同委員会の大月健さん、久保田一さんらとも久しぶりでいろいろお話できた(『ボマルツォのどんぐり』出版記念会以来)。扉野氏、マン・レイ・イスト氏とも。扉野氏はマン・レイ・イスト氏が一九七六年に萩原健次郎氏といっしょに作った十五部限定の詩写真集を取り出して、マン・レイ・イスト氏を驚かせた。
本堂に移って久保田さんの尺八。そして横山良平氏のダンスパフォーマンスがあり、それは福田蘭童の演奏レコードを蓄音器で再生しながら行なわれた。じつに不思議なダンスで、だんだんと光ってくる汗に、う〜ん、ちょっと魅かれました(ヤバイ?)。蘭童の音源はいまいち。

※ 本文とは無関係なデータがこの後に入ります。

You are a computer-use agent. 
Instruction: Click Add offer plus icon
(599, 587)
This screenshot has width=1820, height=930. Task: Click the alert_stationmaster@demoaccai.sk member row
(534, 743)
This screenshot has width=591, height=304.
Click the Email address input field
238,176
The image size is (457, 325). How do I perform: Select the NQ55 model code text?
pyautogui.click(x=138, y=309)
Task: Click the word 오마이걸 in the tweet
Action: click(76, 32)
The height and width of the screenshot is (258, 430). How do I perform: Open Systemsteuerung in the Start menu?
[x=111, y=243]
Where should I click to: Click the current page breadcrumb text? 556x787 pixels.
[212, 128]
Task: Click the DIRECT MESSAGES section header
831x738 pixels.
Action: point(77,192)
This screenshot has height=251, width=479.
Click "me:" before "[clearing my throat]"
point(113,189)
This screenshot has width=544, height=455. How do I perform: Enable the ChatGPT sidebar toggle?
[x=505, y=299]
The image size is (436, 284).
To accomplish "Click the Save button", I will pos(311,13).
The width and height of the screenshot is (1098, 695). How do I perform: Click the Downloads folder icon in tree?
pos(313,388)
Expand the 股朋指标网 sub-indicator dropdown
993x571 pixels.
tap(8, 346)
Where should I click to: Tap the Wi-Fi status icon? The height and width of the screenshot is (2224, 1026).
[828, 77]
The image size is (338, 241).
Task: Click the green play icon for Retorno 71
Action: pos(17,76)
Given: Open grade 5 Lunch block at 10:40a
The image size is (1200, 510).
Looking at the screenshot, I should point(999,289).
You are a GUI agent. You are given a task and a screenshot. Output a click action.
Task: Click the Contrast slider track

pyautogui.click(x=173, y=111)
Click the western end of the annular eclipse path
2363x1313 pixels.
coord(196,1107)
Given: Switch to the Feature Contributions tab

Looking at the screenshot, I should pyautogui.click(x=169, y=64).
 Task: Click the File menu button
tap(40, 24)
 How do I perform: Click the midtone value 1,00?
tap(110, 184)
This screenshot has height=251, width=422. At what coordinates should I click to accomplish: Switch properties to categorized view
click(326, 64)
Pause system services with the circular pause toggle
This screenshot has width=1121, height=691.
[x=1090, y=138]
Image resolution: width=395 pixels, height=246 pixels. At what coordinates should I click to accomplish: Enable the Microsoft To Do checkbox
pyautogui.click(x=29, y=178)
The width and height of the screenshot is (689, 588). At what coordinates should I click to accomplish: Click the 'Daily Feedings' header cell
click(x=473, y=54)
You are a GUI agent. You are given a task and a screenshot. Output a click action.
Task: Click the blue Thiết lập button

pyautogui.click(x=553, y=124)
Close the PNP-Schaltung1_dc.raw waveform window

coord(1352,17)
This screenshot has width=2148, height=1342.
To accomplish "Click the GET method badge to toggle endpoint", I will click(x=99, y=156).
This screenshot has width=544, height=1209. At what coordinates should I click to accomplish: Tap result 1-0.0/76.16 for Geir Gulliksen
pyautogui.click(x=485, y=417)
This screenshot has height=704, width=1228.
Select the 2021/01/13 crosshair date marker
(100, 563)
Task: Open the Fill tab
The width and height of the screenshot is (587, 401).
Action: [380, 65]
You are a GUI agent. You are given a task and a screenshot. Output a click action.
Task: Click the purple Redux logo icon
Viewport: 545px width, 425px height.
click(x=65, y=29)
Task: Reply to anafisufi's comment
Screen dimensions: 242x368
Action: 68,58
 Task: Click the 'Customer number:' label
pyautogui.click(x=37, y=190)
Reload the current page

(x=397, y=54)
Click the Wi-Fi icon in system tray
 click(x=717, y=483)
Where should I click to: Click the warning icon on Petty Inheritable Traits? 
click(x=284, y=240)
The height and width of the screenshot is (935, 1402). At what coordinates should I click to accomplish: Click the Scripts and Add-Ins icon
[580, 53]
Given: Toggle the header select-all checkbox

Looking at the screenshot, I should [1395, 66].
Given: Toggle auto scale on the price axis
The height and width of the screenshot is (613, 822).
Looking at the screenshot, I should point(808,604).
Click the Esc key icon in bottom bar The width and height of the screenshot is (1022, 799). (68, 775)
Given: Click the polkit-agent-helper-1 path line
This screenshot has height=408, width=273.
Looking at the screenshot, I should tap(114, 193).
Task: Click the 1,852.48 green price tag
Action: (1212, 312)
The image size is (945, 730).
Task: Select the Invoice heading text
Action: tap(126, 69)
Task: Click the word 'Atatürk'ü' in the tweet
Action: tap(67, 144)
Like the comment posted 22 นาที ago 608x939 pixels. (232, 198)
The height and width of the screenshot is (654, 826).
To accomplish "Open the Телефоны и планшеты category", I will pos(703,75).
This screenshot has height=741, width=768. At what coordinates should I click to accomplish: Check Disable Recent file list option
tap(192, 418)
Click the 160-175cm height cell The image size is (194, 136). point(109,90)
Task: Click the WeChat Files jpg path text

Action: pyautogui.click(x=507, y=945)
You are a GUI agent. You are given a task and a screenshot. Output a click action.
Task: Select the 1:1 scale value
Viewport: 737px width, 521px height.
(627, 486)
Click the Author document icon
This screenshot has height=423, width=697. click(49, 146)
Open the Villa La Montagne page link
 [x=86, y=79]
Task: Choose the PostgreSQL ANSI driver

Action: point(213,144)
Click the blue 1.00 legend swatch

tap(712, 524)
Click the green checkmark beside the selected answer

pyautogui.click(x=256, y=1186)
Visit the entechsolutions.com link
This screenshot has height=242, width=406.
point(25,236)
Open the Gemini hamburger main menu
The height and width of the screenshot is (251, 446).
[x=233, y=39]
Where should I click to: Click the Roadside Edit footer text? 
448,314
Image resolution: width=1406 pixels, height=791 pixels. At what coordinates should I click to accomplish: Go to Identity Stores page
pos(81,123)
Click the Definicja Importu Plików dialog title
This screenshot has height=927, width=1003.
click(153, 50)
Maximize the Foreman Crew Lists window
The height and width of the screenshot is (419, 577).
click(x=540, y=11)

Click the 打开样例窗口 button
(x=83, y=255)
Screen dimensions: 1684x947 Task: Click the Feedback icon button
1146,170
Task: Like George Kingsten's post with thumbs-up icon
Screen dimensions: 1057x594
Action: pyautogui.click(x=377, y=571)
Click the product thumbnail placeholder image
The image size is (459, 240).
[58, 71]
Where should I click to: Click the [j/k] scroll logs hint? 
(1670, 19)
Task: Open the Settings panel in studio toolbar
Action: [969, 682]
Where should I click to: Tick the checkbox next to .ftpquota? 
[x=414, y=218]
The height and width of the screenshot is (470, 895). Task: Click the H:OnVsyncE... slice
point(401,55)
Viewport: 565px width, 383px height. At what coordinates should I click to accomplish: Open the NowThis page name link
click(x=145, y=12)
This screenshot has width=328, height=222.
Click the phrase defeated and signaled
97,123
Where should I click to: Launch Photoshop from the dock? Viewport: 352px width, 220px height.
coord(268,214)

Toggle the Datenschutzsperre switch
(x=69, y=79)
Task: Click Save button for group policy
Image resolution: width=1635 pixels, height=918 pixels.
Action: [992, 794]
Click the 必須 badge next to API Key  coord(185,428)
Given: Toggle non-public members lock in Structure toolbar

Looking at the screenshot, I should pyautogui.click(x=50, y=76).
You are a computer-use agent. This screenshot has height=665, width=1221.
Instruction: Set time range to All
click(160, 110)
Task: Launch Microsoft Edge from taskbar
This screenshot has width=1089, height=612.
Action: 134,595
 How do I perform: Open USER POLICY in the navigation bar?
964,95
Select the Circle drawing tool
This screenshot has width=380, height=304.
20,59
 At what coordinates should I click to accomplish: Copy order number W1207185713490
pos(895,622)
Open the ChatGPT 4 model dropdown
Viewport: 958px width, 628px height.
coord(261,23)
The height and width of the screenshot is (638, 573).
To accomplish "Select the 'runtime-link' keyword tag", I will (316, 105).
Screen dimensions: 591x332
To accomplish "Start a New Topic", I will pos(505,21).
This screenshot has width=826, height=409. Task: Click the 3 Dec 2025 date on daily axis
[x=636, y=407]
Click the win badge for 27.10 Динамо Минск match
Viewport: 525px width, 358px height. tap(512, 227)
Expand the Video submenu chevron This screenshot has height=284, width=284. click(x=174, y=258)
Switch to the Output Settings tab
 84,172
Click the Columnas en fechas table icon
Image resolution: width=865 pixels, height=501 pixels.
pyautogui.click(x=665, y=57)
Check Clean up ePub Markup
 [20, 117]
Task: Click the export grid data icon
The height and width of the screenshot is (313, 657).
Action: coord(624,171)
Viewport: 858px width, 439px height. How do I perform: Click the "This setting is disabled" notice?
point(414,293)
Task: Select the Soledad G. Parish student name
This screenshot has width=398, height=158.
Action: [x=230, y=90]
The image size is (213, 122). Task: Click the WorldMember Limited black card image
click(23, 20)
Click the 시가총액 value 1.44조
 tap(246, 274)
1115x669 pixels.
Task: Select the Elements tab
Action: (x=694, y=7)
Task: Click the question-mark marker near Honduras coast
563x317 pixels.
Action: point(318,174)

ここで先日引用した『牧神の午後』の映像(ヌレエフの牧神)がチラリと頭をかすめる。牧神の動き、マイケル・ジャクソンっぽかった。
福田蘭童は尺八奏者。青木繁と福田たねの息子で石橋エータローの父、というから歴史上の人物である。ラジオ番組「新諸国物語・笛吹き童子」のテーマ音楽がもっとも知られている。メインで尺八を演奏した松本太郎氏も蘭童の系統だという。そのためか「笛吹き童子」でスタートし会場の中高年を大いに沸かせた。
関ヶ原の合戦以降、虚無僧が急増した。その背景には、落ち武者の救済策として(あるいは諜報組織を兼ねるものとして)虚無僧の集団が、禅宗の一派・普化宗によって組織されたということがある。彼らは諸国を托鉢しながら尺八を吹奏した。その過程で多くの新曲が作られたそうだ。それらの曲には敗者の哀調があると松本氏。結局、明治四年、政府によって普化宗は解体されている(幕府との密着のためらしい)。
長尺の尺八(四尺あるということだった)を演奏して終了。アンコールの「サマータイム」がフリージャズっぽくてカッコ良かった。尺八という楽器の広がりを感じたコンサートだった。また、宗教に音楽は欠かせないから当然なのかもしれないが、この本堂の音響効果が良いのに驚かされた。
うらたじゅんさんも来られていて、お孫さんの話で盛り上がる(大月さんもお孫さんができたばかり)。また、長井勝一(ガロ編集長)の墓が徳正寺にあるので、その確認など。若き日に一度だけ長井さんに会って原稿を見てもらったことがあるそうだ。ただし売り込みではなく、ガロ編集部がのぞきたいばかりにさっと画き上げたとのこと。散開後、マン・レイ・イスト氏と軽く飲んで帰宅。